Mustang Panda attacks date back to 2012 and are typically related to cyberespionage, but the group has evolved to focus its spear-phishing attacks on a wider range of organizations. Using new tactics, Earth Preta operators lure users into downloading and triggering bespoke malware such as TONEINS, TONESHELL and PUBLOAD. They also use code obfuscation and custom exception handlers to avoid detection.
PUBLOAD, stager malware that can download the next-stage payload from its command-and-control server, was first discovered by researchers at Cisco Talos in May 2022.
PUBLOAD is capable of creating a directory in the victim's machine where it drops all the malware, including a malicious DLL and a legitimate executable. It then tries to establish persistence.

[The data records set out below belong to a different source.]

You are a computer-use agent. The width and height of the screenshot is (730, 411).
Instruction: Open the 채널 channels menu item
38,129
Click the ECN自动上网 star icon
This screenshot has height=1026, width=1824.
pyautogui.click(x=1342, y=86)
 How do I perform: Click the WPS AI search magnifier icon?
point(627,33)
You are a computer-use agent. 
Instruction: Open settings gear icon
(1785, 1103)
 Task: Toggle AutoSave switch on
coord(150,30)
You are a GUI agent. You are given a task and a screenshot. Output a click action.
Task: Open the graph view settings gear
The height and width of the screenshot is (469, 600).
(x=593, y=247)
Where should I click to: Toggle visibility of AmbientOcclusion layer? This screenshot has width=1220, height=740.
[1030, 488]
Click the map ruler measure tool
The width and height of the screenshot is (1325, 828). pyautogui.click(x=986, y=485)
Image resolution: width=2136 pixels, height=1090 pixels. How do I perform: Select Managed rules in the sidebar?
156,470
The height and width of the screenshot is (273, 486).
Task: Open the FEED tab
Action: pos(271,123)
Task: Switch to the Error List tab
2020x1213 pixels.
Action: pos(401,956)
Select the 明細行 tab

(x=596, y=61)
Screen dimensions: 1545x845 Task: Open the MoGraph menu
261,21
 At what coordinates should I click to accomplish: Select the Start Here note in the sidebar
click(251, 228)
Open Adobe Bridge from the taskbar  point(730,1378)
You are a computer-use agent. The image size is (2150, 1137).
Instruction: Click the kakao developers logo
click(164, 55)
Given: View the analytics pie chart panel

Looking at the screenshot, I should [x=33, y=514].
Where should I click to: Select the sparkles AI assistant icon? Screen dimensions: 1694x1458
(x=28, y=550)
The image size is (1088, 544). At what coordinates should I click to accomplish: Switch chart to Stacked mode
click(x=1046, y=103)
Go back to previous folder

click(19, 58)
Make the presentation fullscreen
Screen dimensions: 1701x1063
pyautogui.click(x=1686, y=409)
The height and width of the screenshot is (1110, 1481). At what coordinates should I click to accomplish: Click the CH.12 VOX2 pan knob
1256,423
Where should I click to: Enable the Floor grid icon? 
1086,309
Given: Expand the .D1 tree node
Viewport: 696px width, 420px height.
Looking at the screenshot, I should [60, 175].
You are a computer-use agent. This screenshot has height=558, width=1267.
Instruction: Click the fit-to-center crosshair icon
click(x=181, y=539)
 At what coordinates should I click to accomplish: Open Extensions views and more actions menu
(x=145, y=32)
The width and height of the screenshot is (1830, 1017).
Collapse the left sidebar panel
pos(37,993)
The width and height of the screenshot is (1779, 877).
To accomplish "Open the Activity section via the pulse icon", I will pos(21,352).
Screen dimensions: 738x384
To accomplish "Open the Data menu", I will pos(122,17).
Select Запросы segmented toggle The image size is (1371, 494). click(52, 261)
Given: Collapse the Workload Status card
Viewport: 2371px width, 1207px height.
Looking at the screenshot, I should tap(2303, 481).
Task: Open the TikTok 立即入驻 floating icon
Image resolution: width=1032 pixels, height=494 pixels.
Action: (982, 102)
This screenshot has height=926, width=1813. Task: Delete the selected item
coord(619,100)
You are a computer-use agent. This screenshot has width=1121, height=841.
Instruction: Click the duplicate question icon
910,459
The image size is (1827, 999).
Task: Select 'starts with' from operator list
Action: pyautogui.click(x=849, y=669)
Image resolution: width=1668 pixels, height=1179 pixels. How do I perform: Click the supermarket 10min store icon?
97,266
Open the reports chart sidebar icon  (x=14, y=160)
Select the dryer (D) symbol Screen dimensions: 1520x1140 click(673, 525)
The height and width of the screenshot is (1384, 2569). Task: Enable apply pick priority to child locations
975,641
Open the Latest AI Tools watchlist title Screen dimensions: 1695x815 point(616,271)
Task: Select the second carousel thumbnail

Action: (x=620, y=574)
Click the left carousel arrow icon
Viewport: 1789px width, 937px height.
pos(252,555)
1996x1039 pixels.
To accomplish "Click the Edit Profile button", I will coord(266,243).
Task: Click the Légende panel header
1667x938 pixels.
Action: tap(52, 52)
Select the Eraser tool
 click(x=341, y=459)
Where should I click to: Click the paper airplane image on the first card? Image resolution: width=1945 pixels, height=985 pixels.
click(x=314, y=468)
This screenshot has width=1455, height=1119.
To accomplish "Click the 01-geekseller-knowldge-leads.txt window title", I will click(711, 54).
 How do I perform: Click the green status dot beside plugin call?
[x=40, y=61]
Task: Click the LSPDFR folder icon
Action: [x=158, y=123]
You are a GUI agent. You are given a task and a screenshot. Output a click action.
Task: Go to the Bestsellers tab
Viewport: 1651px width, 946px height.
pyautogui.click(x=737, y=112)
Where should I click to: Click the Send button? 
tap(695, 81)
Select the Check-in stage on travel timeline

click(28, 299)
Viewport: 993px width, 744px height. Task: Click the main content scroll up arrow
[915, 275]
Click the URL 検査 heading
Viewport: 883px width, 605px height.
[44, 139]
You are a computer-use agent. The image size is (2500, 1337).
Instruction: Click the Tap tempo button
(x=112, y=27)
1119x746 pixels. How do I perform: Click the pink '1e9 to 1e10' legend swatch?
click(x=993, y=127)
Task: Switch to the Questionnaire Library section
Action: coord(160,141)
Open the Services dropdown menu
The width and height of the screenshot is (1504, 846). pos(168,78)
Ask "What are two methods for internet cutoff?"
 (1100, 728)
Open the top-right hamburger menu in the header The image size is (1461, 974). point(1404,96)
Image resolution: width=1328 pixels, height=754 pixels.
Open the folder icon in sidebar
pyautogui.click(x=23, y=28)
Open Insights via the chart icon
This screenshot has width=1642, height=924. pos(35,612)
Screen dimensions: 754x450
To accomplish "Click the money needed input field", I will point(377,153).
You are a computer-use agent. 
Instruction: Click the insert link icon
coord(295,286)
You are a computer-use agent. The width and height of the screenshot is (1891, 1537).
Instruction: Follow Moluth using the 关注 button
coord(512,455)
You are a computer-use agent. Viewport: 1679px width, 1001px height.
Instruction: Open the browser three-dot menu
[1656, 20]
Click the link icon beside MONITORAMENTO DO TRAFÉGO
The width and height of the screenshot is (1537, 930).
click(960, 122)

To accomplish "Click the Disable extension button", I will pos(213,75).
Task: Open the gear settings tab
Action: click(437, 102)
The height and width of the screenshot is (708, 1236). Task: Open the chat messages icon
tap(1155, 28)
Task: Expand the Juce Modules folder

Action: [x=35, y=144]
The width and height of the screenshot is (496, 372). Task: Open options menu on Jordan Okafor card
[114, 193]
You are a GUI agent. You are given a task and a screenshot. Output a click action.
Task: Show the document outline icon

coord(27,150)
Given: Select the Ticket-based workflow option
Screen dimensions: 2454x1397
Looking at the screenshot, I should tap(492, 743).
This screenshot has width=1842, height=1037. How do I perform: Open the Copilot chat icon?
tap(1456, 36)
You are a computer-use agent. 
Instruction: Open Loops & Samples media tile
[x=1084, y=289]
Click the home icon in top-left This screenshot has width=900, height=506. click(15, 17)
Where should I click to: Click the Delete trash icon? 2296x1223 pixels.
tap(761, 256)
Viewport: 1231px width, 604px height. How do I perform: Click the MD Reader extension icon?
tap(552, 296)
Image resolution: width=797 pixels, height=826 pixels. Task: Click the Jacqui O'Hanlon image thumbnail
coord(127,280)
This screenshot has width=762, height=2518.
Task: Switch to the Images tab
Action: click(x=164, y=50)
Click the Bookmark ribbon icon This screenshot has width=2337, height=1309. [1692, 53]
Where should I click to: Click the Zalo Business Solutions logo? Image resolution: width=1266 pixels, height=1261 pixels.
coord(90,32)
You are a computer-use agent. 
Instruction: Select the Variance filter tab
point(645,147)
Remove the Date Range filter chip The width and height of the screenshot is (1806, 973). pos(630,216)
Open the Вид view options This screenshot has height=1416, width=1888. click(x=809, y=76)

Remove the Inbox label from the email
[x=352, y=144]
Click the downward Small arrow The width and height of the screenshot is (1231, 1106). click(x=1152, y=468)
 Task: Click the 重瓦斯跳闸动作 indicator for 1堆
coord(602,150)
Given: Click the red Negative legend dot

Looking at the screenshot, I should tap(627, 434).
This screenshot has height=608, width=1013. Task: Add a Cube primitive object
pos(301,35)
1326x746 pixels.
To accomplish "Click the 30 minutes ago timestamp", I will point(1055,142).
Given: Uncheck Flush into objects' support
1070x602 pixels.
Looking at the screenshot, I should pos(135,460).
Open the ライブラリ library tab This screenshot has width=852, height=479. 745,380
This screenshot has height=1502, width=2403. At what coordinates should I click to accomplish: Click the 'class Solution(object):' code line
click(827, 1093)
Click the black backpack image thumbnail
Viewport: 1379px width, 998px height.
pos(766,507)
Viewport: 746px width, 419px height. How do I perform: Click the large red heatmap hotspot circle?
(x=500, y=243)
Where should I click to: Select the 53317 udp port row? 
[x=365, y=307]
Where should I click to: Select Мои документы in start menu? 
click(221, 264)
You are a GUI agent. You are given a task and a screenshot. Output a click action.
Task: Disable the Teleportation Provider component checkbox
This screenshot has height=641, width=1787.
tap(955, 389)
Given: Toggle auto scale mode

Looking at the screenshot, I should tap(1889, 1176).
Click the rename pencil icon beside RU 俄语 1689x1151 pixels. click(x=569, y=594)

The latest findings show that the same individuals sending the spear-phishing emails own the Google Drive links.
Analysis of sample decoy documents indicate the attackers conducted research from "prior breaches on the target organizations that allowed for familiarity, as indicated in the abbreviation of names from previously compromised accounts."
Initial Attack Vector
Researchers found that decoy documents used in the campaign are written in Burmese and most of the topics concerned controversial issues between countries, containing words such as "Secret" or "Confidential." Attackers also lure individuals with subject headings pertaining to pornographic materials.
"Once the group has infiltrated a targeted victim's systems, the sensitive documents stolen can be abused as the entry vectors for the next wave of intrusions. This strategy largely broadens the affected scope in the region involved," the researchers say. The group's primary target appears to be countries in the Asia-Pacific region.
"The victimology covers a broad range of organizations and verticals worldwide, with a higher concentration in the Asia-Pacific region. Apart from the government offices with collaborative work in Myanmar, subsequent victims included the education and research industries," they add.
Apart from using Google Drive, threat actors also used Dropbox links or other IP addresses hosting the files. The researchers said the archives collected had legitimate executables, as well as the side-loaded DLL, but the names of the archives and the decoy documents vary in each case.